De multiples tâches
attendaient le "nouvel" État. Il lui fallait se dégager des influences
administratives étrangères, rallier une fraction réticente de l’armée de
libération, créer des institutions.
Il lui fallait aussi retrouver le sens de son
évolution historique.
La lutte pour l’indépendance
semblait se poursuivre par la reconquête d’un passé qui paraissait avoir été
doublement confisqué: d’une part dans sa gestion, d’autre part dans son
écriture dont on supposait qu’elle avait été systématiquement déformée par la
vision "coloniale".
La redécouverte de leur passé par les Marocains et le
renouvellement de l’historiographie dominent ainsi la vie culturelle du Maroc depuis
les années 1960.
Au vrai, le protectorat, s’il
avait fourni des instruments de travail en publiant des sources européennes (Les
Sources inédites de l’histoire du Maroc , 30 vol.), des monographies (Villes
et Tribus , 13 vol.) et des revues d’un haut niveau scientifique (Archives
berbères , 1915-1920; Archives marocaines , 1904-1936; Hespéris,
depuis 1922), avait surtout encouragé les travaux archéologiques.
Les premières années de
l’indépendance sont marquées par un manichéisme aux valeurs inversées, ainsi que
par la recherche de la spécificité de l’histoire marocaine dans des
interprétations générales souvent d’inspiration marxiste.
Le renouvellement se fait dans les
années 1980 seulement.
Il est dû conjointement à la relève de jeunes historiens
marocains et à l’accès à de nouvelles sources.
Au Maroc, la direction des Archives
royales a commencé de publier, à partir de 1972, les documents du Makhzen (El
Wuatiq, 7
volumes parus), puis a ouvert aux chercheurs, précautionneusement, puis assez largement,
les fonds royaux.
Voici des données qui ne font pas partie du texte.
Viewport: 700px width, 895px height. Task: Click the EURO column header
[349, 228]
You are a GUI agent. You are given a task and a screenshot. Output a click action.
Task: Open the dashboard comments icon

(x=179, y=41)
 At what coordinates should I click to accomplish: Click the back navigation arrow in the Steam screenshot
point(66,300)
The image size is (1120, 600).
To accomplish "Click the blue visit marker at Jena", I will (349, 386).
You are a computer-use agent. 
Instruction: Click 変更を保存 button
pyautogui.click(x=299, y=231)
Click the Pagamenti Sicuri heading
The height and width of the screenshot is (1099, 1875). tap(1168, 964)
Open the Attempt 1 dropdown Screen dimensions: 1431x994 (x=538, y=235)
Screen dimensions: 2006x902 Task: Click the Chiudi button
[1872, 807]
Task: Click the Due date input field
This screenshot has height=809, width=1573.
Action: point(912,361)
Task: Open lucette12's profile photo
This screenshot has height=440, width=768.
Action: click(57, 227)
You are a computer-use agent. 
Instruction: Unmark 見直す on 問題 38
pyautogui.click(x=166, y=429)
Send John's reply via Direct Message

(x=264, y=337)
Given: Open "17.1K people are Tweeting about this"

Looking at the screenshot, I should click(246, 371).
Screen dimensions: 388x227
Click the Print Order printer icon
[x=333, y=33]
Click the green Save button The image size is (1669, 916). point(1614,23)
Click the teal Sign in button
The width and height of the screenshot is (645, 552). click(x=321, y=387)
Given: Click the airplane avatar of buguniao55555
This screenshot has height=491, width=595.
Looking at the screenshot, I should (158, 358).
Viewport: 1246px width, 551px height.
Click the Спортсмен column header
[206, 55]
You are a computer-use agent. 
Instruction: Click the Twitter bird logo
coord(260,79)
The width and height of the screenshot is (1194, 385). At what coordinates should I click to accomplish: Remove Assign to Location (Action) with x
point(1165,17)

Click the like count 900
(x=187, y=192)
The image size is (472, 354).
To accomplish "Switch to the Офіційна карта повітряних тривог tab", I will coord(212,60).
La multiplication des universités (13 en 1992) a décentralisé la
recherche, accru le nombre des départements d’histoire avec leurs congrès, leurs
revues, leurs instituts de recherche.
Une partie croissante de la
production historique est publiée en arabe. Elle demeure peu connue hors du Maroc à
cause des difficultés de diffusion des livres et des revues. La plupart des nombreuses
thèses universitaires, en grande partie exemptes des travers de la période précédente,
utilisent de manière scientifique des sources multiples.
À la fin de 1988, l’ouverture
des Archives françaises rapatriées du Maroc et conservées dans le dépôt des Archives
diplomatiques de Nantes a donné un nouvel élan à la recherche.